O casamento dos pais nunca fora um mar de rosas e sua mãe sofrera muito com as traições do marido e aquilo foi fazendo com que ela fosse desacreditando um pouco na beleza do casamento. Não que ela se privasse de namorar, ao contrário, ela não recusava quando um cara legal mostrava interesse, apenas não se deixava iludir achando que ele era seu príncipe encantado. Príncipes não existiam e quando se mostravam como tal no final virava sapo, tal como tinha acontecido com Gustavo. Ela pensou ter encontrado uma pessoa legal e ele quase a destruiu. Mas aquilo estava no passado e ela não queria relembrar os piores momentos da sua vida. Tinha conseguido empurrar tudo para o fundo da memória e aquela história parecia que tinha acontecido com outra pessoa e não com ela.
Ela suspirou e voltou à realidade. Desceu no carro e se dirigiu ao portão de entrada da casa. Antes porém observou o quanto era enorme e bonita. Era toda branca com telhados vermelhos. Tinha uma infinidade de janelas de vidro, um jardim enorme que ladeava a casa e uma piscina gigantesca na frente. Uma casa daquela naquele bairro deveria custar uma fortuna. Então o tal Jefferson deveria ser um milionário. Fora informada que ele morava sozinho, mas estava noivo e Alana frequentava a mansão como se já fosse a dona e que ela deveria seguir suas ordens como se fossem do próprio Jefferson.
- Vamos lá Beatriz, vamos ver como vai ser lidar com essa gente esquisita que paga tanto dinheiro para ter a chef de cozinha do “Bom Paladar” exclusivamente para eles.
Ela se identificou no portão e foi informada que Joana a aguardava na cozinha. Lá encontrou, além de Joana, uma fileira de empregados uniformizados como se estivessem preparados para entrar num campo de batalha, só faltaram bater continência para ela.
- Bom dia a todos.
Joana deu um passo à frente e estendeu a mão
- Seja bem vinda Beatriz.
Ela descansou a bolsa em cima do balcão sentindo-se uma alienígena. Pensou em suas roupas florais e extravagantes, o cabelo vermelho curtinho, as duas tatuagens saltando para fora da camiseta e o piercing no nariz e olhou para aquelas criaturas vestidas de preto e branco, sem nenhuma expressão no rosto e imaginou como seria o dono daquela casa.
- Obrigada, Joana.
Beatriz foi apresentada aos funcionários. Tinha funcionário para cuidar do jardim, da piscina, dos banheiros, da roupa, da cozinha e etc.

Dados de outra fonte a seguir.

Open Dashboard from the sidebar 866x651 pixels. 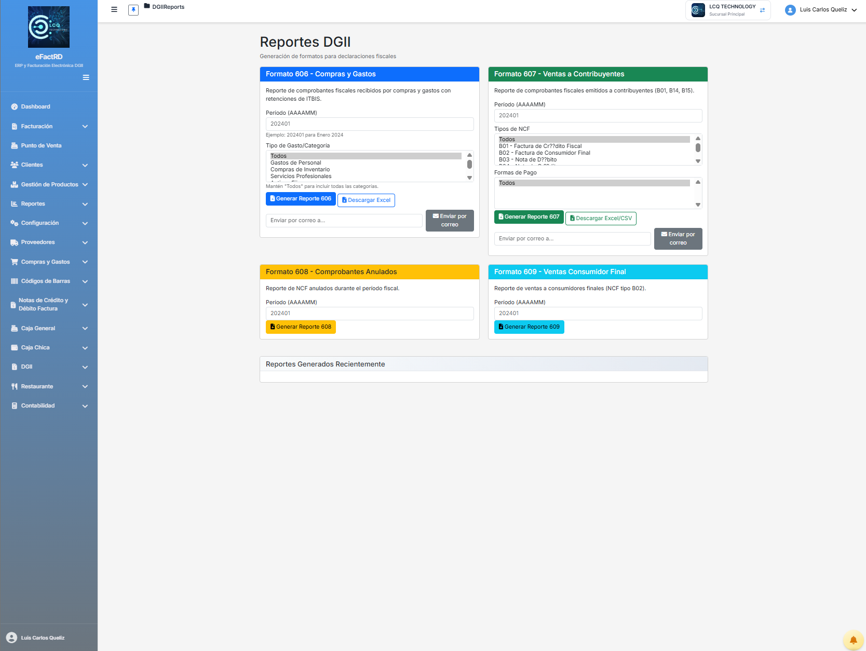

- Você terá uma pessoa com você na cozinha para ajudar na limpeza, não queremos que você faça o serviço pesado. Você foi contratada para criar os pratos e não para lavá-los.
- Agradeço.
- De acordo com o cardápio que combinamos para este fim de semana, já providenciei todo o material necessário
- Tudo bem
- O Sr. Jefferson está dormindo e só deve acordar perto do almoço, então você terá tempo para preparar os pratos que ele escolheu. Ah, e faça para duas pessoas porque a Srta. Alana está com ele. Vou precisar me ausentar, qualquer coisa me avise e tão logo o almoço seja servido a Srta. está dispensada. Alguma dúvida?
- Não, tudo certo. Pode ir tranquila.
Ao se ver sozinha, Beatriz observou calmamente a cozinha. Era quase maior que seu apartamento inteiro e muito bem mobiliada. Era o sonho de qualquer chef ter uma cozinha daquela para trabalhar e ela pretendia mostrar que era digna da profissão que escolhera.
Foi até o banheiro e colocou o avental fazendo uma oração para que tudo desse certo em seu primeiro dia de trabalho.